Bonjour, ce livre a été lu et chroniqué dans le cadre du challenge que je relève sur Babélio.
Depuis que j'ai commencé ce challenge, je lis les opus de manière aléatoire. Et là je suis assez contente de tomber sur le tout premier volume de San-Antonio. On apprend que c'est le premier qui a été publié par un petit éditeur lyonnais en 1949 et réédité depuis par Fleuve.
Dans ce livre, nous avons deux histoires. C'est une véritable capsule temporelle puisqu'on est juste après-guerre, que le genre "hard-boiled" à l'américaine influence énormément son écriture mais décliné à la sauce Dard. C'est un polar sec, nerveux, mais très classique dans sa structure.
A cette époque, San-Antonio n'a pas encore trouvé sa "patte linguistique". Le style est très éloigné de ce qu'on connaitra plus tard, comme l'argot inventif, les néologisme, les métaphores et disgressions philosophiques.
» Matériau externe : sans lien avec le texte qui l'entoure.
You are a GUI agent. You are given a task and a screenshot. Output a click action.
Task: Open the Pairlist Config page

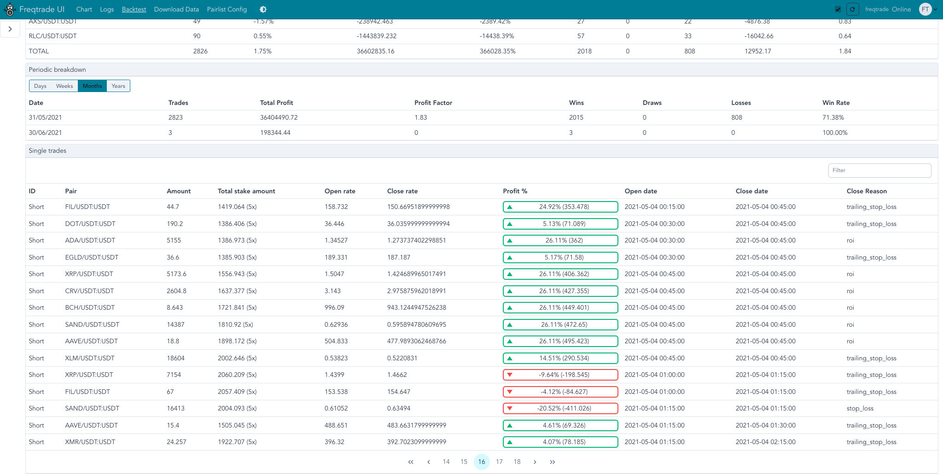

Dans ces deux aventures, nous découvrons un commissaire "premier de la classe", très sage et surtout sans acolyte. Le détective est bien solitaire, fait face à cette violence brute et apprivoise les femmes fatales. Il est un homme d'action classique, élégant mais efficace. On est bien loin de la fantaisie verbale habituelle.
J'ai trouvé que le ton était clinique, presque froid. C'est ce manque de personnalité qui m'a déconcertée. Je n'était pas habituée à autant de "premier degré". Le commissaire se prend au sérieux, il est efficace, mais il lui manque cette humanité qui va arriver avec Bérurier et Pinuche.
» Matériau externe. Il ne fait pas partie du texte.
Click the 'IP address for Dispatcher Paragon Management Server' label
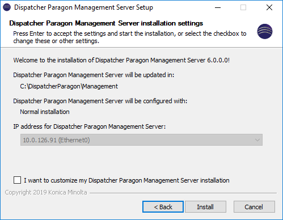This screenshot has width=283, height=220. point(89,126)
Les codes du genre policier sont respectés et permettent de comprendre comment le commissaire San-Antonio s'est construit au fil de la série. Je suis heureuse d'avoir pu lire le premier livre de cet auteur qui en écrira plus d'une centaine.
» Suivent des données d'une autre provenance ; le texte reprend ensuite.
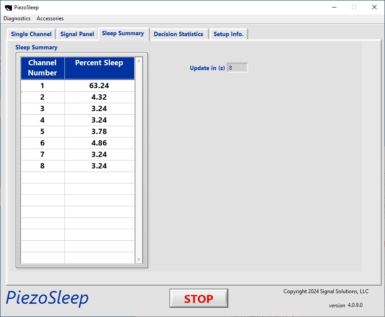Click the channel 2 value 4.32
Image resolution: width=385 pixels, height=317 pixels.
[99, 97]
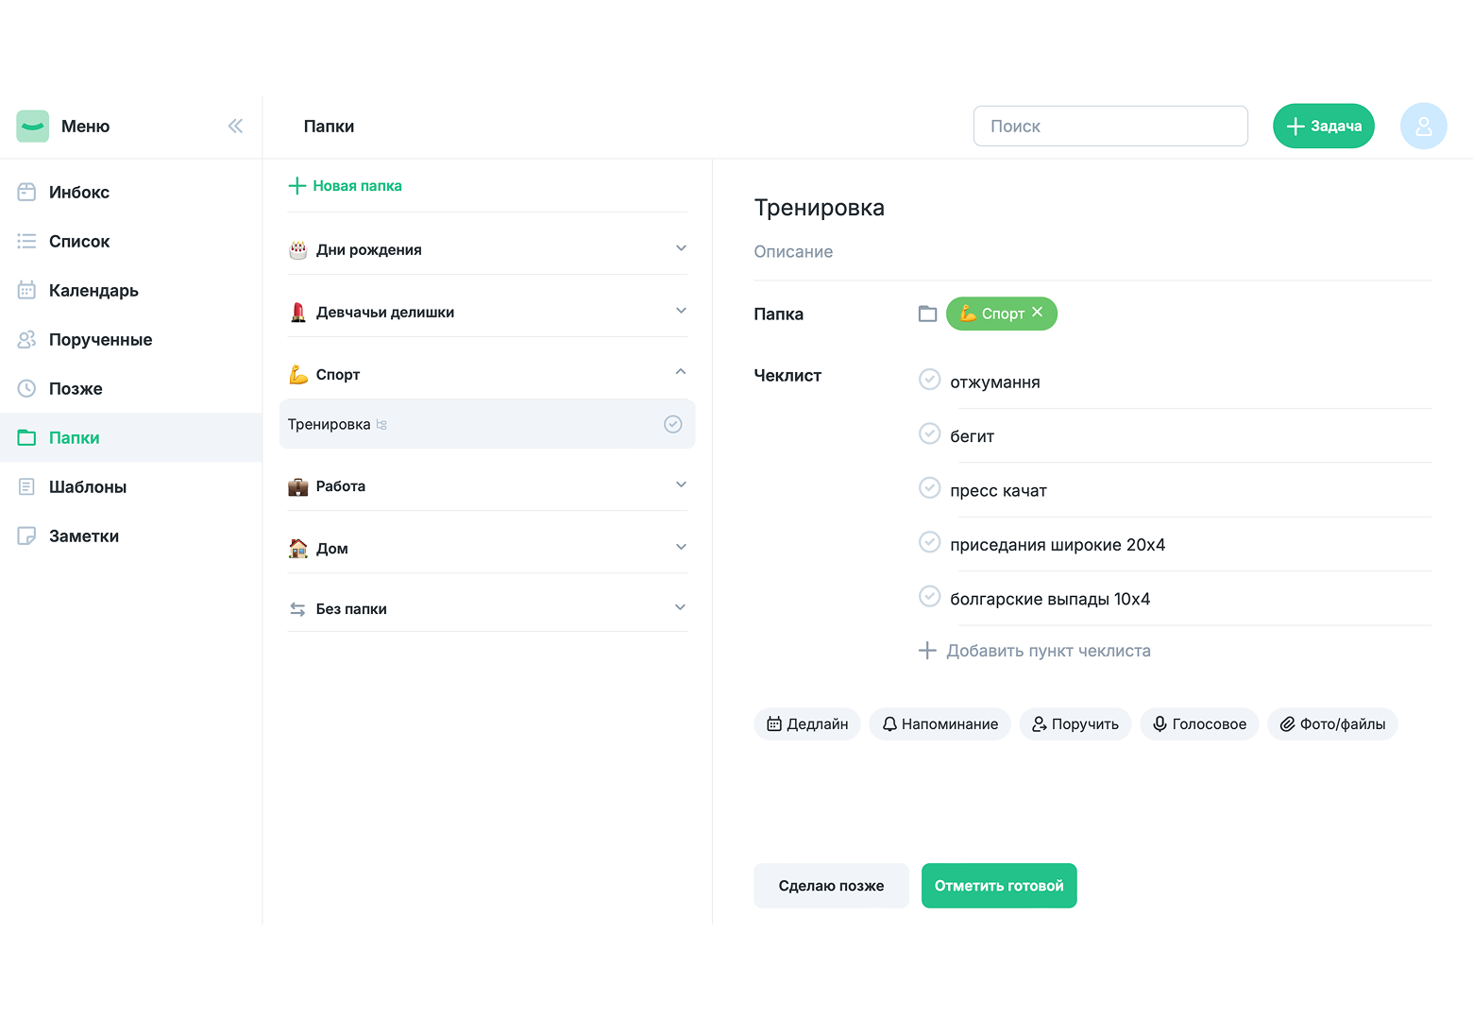Check off the бегит checklist item
This screenshot has width=1473, height=1020.
click(929, 434)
Bonne lecture amis lecteurs
Extrait : Si un jour votre grand-mère vous demande le nom du type le plus malin de la Terre, dites-lui sans hésiter une paire de minutes que le gars en question s'appelle San-Antonio. Et vous pourrez parier une douzaine de couleuvres contre le dôme des Invalides que vous avez mis dans le mille ; parce que je peux vous garantir que la chose est exacte étant donné que le garçon en question c'est moi.